Infrastructure dated from ancient Roman can be more impressive than modern buildings. Modern concrete structures might only last a few decades, but some of Rome’s long-lived concrete structures have survived for 2,000 years. Just look at the Pantheon’s unreinforced concrete dome, which was constructed around 125 C.E., is still intact, stated by MIT

A MIT chemist, Admir Masic, told the Guardian’s Nicola Davis that the Pantheon would not exist without concrete.

Photo by Fadi Al Shami on Unsplash

A long time ago, scientists wondered how the Romans accomplished such an incredible feat of engineering. Masic and other researchers propose in a new paper published in Science Advances that Roman concrete was capable of repairing cracks on its own. Scientists say the finding not only provides new insights into ancient Rome, but also provides a blueprint for improving modern concrete.

The researchers took mortar samples from walls in the ancient city of Privernum, near Rome. The mortar samples exhibited similar compositions to Roman concrete samples from the same period.

Scientists previously believed the lime clasts in the mortar meant Romans weren’t mixing the concrete well enough. But Masic disagreed.

A limestone clast’s origin was revealed by the analysis: Ancient engineers used quicklime, a dry, reactive form of limestone, rather than or in addition to slaked lime, which is mixed with water first.
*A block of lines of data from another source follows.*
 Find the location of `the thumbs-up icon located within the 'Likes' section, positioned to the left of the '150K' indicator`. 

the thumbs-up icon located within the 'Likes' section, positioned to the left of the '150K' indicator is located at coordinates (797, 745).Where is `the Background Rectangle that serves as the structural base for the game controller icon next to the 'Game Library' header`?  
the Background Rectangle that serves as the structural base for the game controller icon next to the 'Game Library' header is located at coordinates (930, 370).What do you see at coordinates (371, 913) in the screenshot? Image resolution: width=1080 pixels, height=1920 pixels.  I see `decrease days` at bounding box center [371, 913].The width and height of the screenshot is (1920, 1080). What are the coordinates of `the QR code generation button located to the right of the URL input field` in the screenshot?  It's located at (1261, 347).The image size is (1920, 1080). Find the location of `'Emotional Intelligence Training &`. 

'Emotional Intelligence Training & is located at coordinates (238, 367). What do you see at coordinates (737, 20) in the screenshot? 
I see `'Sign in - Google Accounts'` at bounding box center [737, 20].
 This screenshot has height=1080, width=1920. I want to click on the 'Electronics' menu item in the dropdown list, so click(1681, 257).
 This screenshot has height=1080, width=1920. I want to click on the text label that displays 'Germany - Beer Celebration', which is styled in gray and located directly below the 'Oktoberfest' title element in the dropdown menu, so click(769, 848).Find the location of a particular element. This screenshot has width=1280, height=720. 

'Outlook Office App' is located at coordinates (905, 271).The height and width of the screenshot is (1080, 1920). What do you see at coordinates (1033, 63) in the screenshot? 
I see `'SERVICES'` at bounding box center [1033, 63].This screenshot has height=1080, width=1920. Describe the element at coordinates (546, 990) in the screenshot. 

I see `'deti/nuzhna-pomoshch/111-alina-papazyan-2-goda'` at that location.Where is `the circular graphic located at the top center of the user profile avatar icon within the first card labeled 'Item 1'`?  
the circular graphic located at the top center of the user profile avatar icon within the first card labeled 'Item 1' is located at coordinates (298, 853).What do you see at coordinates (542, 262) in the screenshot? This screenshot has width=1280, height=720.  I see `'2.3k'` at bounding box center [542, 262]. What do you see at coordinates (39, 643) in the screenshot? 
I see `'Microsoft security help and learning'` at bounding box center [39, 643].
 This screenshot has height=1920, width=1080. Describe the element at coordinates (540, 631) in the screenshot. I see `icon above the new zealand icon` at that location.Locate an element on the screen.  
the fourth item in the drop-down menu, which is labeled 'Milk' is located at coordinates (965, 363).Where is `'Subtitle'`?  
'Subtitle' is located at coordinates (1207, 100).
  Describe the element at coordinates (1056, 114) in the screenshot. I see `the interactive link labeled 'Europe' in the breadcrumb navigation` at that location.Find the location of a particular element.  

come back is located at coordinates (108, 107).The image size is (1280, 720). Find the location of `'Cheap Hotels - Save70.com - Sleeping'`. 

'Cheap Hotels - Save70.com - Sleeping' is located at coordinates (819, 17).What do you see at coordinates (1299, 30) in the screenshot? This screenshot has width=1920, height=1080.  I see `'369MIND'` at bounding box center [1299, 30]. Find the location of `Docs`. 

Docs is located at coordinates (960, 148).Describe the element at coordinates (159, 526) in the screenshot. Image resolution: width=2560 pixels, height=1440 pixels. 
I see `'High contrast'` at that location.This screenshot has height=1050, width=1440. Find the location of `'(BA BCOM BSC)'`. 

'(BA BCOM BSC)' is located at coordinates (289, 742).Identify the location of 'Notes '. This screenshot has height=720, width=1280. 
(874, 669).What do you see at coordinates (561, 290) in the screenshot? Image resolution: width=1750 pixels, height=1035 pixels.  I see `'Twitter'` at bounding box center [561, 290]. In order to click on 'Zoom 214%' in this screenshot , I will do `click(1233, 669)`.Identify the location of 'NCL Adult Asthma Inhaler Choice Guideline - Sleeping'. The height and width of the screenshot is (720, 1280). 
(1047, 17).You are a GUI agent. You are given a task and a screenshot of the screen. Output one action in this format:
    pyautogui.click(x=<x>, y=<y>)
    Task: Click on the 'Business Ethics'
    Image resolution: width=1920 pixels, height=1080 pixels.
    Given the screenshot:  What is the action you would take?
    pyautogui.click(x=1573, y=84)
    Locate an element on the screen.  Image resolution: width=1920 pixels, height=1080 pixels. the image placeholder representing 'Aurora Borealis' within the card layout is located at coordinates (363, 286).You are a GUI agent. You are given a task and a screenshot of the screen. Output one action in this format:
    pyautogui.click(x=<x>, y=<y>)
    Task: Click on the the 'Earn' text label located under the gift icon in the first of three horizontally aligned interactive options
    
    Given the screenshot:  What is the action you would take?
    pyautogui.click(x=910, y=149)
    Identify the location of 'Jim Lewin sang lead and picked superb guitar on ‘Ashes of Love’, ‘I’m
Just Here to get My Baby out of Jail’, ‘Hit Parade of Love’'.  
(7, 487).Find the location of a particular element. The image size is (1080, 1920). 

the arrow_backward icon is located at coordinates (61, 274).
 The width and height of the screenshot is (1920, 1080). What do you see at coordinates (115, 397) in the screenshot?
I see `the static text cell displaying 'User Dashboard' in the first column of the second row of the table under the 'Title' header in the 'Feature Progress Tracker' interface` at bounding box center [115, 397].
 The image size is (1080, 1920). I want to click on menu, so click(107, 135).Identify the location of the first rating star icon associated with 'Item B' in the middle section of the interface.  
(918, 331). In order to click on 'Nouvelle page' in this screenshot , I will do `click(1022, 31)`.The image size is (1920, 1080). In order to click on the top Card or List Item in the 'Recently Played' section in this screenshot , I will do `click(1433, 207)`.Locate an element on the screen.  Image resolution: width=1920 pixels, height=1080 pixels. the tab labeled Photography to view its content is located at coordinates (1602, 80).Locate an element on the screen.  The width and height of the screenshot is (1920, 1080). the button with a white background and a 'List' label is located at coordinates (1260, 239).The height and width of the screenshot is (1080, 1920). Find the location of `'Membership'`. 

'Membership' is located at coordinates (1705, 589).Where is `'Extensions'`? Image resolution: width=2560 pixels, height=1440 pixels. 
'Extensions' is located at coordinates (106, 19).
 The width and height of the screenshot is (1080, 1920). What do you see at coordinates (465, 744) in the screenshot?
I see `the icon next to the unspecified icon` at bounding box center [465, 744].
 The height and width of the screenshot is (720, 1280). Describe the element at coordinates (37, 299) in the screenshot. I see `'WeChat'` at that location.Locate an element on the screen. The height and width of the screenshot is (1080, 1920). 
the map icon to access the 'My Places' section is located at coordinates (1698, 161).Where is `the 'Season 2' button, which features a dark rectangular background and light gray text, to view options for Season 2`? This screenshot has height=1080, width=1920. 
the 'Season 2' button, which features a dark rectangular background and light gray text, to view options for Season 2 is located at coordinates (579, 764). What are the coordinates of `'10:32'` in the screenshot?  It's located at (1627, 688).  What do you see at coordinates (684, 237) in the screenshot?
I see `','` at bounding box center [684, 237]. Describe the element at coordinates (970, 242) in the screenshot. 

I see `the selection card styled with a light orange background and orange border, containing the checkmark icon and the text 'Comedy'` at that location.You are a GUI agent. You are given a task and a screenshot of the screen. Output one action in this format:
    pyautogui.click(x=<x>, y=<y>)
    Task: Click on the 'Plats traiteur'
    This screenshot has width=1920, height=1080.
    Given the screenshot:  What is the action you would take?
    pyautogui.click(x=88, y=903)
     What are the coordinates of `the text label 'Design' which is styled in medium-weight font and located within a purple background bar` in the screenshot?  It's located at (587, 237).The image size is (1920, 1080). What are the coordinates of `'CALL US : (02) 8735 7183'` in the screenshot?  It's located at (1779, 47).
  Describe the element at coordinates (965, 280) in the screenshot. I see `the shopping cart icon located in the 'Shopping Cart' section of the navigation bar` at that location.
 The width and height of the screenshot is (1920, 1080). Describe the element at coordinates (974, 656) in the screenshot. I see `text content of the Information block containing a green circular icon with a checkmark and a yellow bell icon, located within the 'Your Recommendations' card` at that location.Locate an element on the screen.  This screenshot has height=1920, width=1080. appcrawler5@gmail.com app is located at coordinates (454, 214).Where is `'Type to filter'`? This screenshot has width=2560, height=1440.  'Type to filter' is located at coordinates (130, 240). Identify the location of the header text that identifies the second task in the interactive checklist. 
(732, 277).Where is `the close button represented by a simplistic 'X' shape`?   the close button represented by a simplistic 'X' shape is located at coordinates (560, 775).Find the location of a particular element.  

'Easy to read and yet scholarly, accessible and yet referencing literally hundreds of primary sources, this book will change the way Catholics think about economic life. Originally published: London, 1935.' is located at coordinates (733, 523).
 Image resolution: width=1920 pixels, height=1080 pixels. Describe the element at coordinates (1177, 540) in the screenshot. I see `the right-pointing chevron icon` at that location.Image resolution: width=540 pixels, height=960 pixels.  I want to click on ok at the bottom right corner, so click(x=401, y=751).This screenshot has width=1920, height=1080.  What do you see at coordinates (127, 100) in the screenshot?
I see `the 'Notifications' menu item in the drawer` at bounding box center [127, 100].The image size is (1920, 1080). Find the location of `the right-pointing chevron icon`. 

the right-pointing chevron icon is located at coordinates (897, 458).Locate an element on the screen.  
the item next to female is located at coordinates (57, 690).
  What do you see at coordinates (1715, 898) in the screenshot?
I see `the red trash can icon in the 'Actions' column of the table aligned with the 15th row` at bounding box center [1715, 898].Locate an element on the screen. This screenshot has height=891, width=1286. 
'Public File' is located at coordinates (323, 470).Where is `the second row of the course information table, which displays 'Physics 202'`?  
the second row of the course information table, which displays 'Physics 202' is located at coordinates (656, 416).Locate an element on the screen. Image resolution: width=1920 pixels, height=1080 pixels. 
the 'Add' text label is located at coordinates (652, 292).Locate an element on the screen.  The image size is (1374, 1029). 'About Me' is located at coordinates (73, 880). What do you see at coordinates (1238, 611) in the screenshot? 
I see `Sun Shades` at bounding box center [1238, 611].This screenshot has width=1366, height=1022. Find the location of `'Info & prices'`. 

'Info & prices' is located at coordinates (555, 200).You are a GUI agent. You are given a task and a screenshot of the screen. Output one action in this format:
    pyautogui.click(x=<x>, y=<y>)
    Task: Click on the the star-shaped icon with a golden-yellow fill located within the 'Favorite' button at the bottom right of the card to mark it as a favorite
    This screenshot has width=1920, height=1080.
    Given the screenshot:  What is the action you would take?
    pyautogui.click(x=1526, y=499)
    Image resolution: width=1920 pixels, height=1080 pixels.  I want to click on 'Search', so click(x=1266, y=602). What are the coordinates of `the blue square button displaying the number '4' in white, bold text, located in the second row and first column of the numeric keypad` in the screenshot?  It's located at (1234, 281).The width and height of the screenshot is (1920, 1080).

As a result of chemical reactions, calcium deposits were formed by mixing with quicklime, causing extreme temperatures.

In addition to serving a purpose, the researchers hypothesized that water could dissolve the chunks of calcium as it entered cracks in the concrete, thereby filling the cracks and strengthening the structure as the dissolved chemicals recrystallized or reacted with other materials.

Using a Roman recipe and a modern recipe, the team made concrete to test this. After breaking the concrete, they allowed water to pass through for 30 days. The modern concrete still let water pass through, but the Roman concrete didn’t, suggesting that the cracks had been filled.

Jennifer Ouellette of Ars Technica writes that ancient Roman concrete appeared to have cracks filled the same way.

Taking inspiration from Roman concrete “might be a cost-effective way to make our infrastructure last longer,” Masic says.

As cement contributes around 8 percent to global greenhouse gas emissions, longer-lasting concrete could also reduce the industry’s carbon footprint.